А как това ми напомни за великолепния разказ на Михаил Булгаков “Пешкир с петел” - това е отделен въпрос...
The bath was very refreshing; but I should have enjoyed the whole
thing much better if they had provided me with something more
suitable to wipe upon than a thin linen sheet.
The Germans hold
very curious notions as to the needs and requirements of a wet man.
I wish they would occasionally wash and bath themselves, and then
they would, perhaps, obtain more practical ideas upon the subject.

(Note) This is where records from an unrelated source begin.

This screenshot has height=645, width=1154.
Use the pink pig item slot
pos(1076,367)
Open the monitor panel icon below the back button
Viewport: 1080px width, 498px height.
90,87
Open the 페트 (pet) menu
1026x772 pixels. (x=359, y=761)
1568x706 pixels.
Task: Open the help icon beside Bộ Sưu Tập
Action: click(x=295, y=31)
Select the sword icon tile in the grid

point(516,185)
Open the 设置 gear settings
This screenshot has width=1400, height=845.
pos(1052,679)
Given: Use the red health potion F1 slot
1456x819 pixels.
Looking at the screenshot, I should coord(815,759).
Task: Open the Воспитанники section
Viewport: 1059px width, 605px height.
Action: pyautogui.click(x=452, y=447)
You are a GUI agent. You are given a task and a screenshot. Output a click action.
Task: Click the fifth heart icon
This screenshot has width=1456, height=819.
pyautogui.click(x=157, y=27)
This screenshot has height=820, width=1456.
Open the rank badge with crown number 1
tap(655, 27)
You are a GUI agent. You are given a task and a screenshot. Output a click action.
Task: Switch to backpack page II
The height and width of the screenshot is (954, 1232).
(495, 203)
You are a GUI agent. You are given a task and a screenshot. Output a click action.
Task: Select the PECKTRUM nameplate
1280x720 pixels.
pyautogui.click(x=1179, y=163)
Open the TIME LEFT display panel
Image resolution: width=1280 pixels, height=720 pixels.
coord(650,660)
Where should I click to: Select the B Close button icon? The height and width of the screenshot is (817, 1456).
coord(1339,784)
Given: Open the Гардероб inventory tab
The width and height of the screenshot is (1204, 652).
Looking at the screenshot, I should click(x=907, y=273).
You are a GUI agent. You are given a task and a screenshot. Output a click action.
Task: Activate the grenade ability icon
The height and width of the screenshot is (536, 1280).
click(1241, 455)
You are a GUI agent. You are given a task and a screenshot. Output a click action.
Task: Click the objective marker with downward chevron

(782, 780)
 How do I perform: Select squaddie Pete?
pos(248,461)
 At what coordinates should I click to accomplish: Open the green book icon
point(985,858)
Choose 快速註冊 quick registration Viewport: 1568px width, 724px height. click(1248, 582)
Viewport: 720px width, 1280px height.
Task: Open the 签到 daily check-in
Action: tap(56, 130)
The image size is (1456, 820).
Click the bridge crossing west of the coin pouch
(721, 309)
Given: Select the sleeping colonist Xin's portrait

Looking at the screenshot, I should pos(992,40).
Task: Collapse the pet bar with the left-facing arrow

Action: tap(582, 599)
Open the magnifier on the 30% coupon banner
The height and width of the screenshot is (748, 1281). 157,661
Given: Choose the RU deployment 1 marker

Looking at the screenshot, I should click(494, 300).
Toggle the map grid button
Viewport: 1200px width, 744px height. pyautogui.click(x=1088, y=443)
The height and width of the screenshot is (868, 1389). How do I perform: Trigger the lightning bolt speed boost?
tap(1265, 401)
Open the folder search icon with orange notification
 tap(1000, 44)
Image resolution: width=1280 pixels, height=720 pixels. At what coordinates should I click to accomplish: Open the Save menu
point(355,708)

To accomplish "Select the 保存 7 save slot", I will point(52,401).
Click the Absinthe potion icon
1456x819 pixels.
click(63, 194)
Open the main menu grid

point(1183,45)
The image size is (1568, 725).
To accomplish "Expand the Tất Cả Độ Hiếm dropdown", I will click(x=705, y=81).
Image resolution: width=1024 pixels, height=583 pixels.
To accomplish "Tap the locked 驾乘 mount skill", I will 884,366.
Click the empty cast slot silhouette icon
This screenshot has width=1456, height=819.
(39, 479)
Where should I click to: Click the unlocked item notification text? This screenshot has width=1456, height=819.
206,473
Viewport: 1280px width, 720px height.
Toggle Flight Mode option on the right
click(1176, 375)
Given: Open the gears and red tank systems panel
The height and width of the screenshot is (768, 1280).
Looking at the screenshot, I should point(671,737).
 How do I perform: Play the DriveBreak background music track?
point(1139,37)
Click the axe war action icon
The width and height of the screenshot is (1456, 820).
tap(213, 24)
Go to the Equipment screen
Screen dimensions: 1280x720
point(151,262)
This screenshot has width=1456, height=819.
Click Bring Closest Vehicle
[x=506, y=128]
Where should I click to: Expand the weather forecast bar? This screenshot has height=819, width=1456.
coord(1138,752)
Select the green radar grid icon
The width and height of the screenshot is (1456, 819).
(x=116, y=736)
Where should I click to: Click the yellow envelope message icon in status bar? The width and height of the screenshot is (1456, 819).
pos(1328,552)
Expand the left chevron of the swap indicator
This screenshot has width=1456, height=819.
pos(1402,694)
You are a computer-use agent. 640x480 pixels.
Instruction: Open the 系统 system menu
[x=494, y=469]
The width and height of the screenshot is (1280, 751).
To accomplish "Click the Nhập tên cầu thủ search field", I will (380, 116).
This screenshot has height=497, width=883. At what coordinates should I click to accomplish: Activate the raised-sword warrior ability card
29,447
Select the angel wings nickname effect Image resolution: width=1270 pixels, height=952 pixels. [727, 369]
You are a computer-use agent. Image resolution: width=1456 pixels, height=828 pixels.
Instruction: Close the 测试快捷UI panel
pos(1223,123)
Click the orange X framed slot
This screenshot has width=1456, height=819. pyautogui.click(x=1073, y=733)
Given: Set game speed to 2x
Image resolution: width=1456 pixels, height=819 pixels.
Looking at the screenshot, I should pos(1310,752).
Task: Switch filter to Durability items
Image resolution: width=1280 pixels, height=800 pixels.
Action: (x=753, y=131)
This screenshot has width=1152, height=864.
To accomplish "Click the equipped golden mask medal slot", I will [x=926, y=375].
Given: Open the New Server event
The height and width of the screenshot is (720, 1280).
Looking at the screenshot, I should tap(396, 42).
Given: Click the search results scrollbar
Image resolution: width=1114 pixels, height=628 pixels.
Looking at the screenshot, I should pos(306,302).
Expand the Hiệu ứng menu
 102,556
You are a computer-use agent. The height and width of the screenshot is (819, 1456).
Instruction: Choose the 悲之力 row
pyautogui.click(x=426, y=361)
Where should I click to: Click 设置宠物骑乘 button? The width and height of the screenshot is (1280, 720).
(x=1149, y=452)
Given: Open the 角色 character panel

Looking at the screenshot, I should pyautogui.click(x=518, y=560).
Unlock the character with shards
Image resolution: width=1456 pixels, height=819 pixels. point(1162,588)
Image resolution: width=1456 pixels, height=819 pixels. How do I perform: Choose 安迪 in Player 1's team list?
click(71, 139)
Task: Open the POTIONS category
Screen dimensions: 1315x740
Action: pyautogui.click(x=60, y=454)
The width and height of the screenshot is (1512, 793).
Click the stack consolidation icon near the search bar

I have wiped upon a sheet in cases of emergency, and so I have upon
a pair of socks; but there is no doubt that the proper thing is a
towel. To dry oneself upon a sheet needs special training and
unusual agility. A Nautch Girl or a Dancing Dervish would, no
doubt, get through the performance with credit. They would twirl
the sheet gracefully round their head, draw it lightly across their
back, twist it in waving folds round their legs, wrap themselves for
a moment in its whirling maze, and then lightly skip away from it,
dry and smiling.
But that is not the manner in which the dripping, untaught Briton
attempts to wipe himself upon a sheet. The method he adopts is, to
clutch the sheet with both hands, lean up against the wall, and rub
himself with it. In trying to get the thing round
to the back of
him, he drops half of it into the water, and from that moment the
bathroom is not big enough to enable him to get away for an instant
from that wet half. When he is wiping the front of himself with
the
dry half, the wet half climbs round behind, and, in a spirit of
offensive familiarity, slaps him on the back. While he is stooping
down rubbing his feet, it throws itself with delirious joy around
his head, and he is black in the face before he can struggle away
from its embrace. When he is least expecting anything of
the kind,
it flies round and gives him a playful flick upon some particularly
tender part of his body that sends him springing with a yell ten
feet up into the air. The great delight of the sheet, as a whole,
is to trip him up whenever he attempts to move, so as to hear what
he says when he sits down suddenly on the stone floor; and if it can
throw him into the bath again just as he has finished wiping
himself, it feels that life is worth living after all.